I’m so close to being done with the semester. I have one last exam. It’s for a great class, but the final exam is killing me. It’s a take home exam, which means it’s far harder than what we would be subjected to in an in class exam. Well, except maybe the Marine Reaction and Transport exam…that one really HURT! Of course the three extra credit questions rocked for me at least… the answers were SRV, Deep Purple and the Stones. Most of the younger students had no clue.
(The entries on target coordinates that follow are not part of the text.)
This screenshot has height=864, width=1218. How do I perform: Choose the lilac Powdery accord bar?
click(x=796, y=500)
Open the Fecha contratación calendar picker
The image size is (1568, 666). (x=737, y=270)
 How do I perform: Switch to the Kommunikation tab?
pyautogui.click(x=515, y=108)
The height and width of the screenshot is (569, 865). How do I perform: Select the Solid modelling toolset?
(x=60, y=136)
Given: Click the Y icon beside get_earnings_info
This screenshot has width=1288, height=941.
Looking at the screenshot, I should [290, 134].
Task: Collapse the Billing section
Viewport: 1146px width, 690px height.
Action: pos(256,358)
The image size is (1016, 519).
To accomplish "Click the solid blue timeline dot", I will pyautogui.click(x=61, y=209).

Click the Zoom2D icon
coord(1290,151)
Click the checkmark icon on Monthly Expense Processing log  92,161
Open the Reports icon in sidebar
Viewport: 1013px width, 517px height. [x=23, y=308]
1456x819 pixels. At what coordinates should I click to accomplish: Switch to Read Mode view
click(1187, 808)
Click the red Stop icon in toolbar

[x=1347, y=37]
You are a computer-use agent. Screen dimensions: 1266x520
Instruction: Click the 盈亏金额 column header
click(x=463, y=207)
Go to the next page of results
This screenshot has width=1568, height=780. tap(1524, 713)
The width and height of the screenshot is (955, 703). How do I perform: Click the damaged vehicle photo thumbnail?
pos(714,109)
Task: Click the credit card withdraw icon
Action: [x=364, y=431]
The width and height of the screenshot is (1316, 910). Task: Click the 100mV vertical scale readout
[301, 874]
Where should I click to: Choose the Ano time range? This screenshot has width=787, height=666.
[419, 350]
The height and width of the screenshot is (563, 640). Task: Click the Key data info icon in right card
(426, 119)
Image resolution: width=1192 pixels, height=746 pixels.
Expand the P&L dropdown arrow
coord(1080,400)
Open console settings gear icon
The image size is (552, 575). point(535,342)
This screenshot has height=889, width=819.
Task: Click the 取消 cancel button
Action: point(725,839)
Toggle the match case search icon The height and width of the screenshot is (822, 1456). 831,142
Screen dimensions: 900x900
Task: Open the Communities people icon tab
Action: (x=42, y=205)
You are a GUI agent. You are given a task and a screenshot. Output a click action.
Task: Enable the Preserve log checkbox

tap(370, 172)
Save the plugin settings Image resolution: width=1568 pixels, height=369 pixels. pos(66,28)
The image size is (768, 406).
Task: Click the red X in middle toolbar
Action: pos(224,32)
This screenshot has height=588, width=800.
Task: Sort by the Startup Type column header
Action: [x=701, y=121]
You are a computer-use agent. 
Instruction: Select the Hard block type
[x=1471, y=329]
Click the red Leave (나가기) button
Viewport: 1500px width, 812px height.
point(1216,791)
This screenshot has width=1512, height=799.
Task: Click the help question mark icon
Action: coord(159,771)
I hope he does similar extra credit when I take his Marine Geology course.
This morning while procrastinating over my take home exam, I read and summarized a new bit of research from the Proceedings of the Royal Society B. Researchers there worked with a brittle star that is common in the north sea sediments to determine how it would react to short to mid term exposures to a more acidic ocean. This is highly relevant since the ocean has been growing slowly more acidic, and a large number of marine invertebrates, including many commercially important ones, have shells, or exoskeletons of calcium carbonates. As the ocean pH goes down, those creatures will be stressed trying to maintain their shells.
Who is going to be affected? The list is long and distinguished - Corals, lobster, crabs, shrimp, oysters, clams, scallops, mussels, pteropods, sea stars, sea urchins, snails, conch, crinoids and lots more. What’s more many of these creatures are very important because they are bio-engineers creating habitat (corals and oysters) or they filter the water and sediments to keep them clean (oysters, clams, mussels). Many are also key species in the diet of other commercially and ecologically important species. Understanding how these organisms will react to acidification is important if we are going to have any hope of protecting the ecosystem we rely on for so much of our food let alone recreation and other uses. Check out the discussion at The Other 95% (that’s all the world without a backbone).
I have also added a critical review of Franklin’s The Most Important Fish in the Sea. It is a significantly shortened, readers digest version of a critical review submitted for one of my classes.